To mimic their natural environment and provide a sense of security, include hiding spots and climbing structures in your gecko’s habitat. Some options include:

  • Commercially available reptile caves or hide boxes.
  • PVC pipes or half-cut plant pots for building DIY hiding spots.
  • Branches and rocks for climbing and basking.

Temperature and Humidity Monitoring

Leopard geckos have specific temperature and humidity requirements to thrive. Invest in these monitoring tools:

  • A digital thermometer for each end of the terrarium to ensure proper temperature gradients.
  • A digital hygrometer to monitor humidity levels, which should remain between 10-30%.

Feeding Accessories

Feed your leopard gecko a diet of live insects and ensure they have access to supplements like calcium and multivitamins. Use these feeding accessories:

  • A shallow dish for providing fresh water.
  • A separate dish for calcium powder and multivitamins, allowing your gecko to self-regulate their intake.
  • Feeding tongs or tweezers for offering live insects to your gecko.

By providing these essential accessories in your leopard gecko’s habitat, you can create a comfortable and safe environment that promotes their health and wellbeing.

Detailed Care Sheet

In this section, you will learn about the basic essentials of a leopard gecko care sheet, ensuring your pet thrives in a healthy environment. We’ll cover key aspects such as diet, substrate, handling, humidity, lighting, temperature, water, and food, providing you with tips for proper care.


To ensure your leopard gecko stays healthy, it’s important to provide a nutritious and varied diet.

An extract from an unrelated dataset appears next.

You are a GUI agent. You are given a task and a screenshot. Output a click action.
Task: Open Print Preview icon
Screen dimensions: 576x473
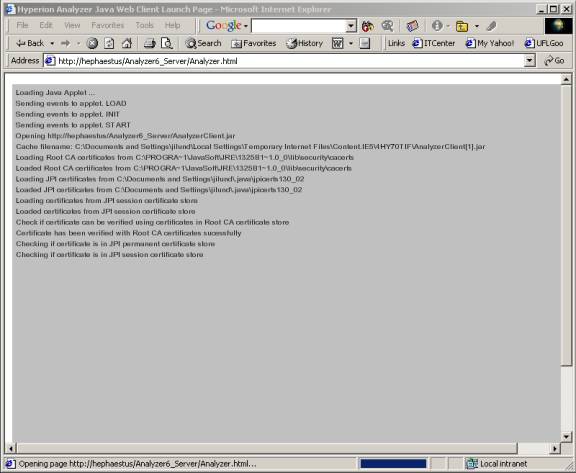tap(167, 43)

Here are some tips:

  • Feed your gecko insects like crickets, mealworms, and waxworms, dusted with calcium and vitamin D3 supplements.
  • Juveniles should eat daily, while adults can eat every other day.
  • Offer live insects, as leopard geckos enjoy hunting their prey.


Selecting the right substrate is essential for the health and comfort of your leopard gecko.

  • Avoid using loose substrate, such as sand, as it increases the risk of impaction.
  • Utilize paper towels, reptile carpet, or tile for a safer and easy-to-clean option.


Gentle and cautious handling is necessary when interacting with your leopard gecko.

  • Allow the gecko to get used to its environment for a week before attempting any handling.
  • Slowly and gently pick up the gecko, letting it walk onto your hand. Avoid grabbing or squeezing it.
  • Limit handling sessions to 10-15 minutes at a time.

Humidity and Water

Monitoring humidity and providing fresh water is vital for your leopard gecko’s overall health and shedding process.

  • Maintain around 30-40% humidity in their enclosure, utilizing a hygrometer to monitor levels.
  • Provide a humid hide with moistened sphagnum moss to help with shedding.
  • Offer a shallow dish of fresh water, ensuring it’s clean and replaced daily.

Lighting and Temperature

Leopard geckos require appropriate lighting and temperature gradients to regulate their body temperatures.

  • Create a basking area with a temperature of 88-90°F (31-32°C) using an under-tank heater or heat lamp.
  • Maintain a cooler region between 75-80°F (24-27°C) on the opposite side of the enclosure.
  • Provide a 12-hour light and dark cycle, but UVB lighting is optional as they are nocturnal animals.

With these guidelines in place, you will create a secure and healthy environment for your leopard gecko, allowing them to grow, thrive, and provide you with wonderful companionship.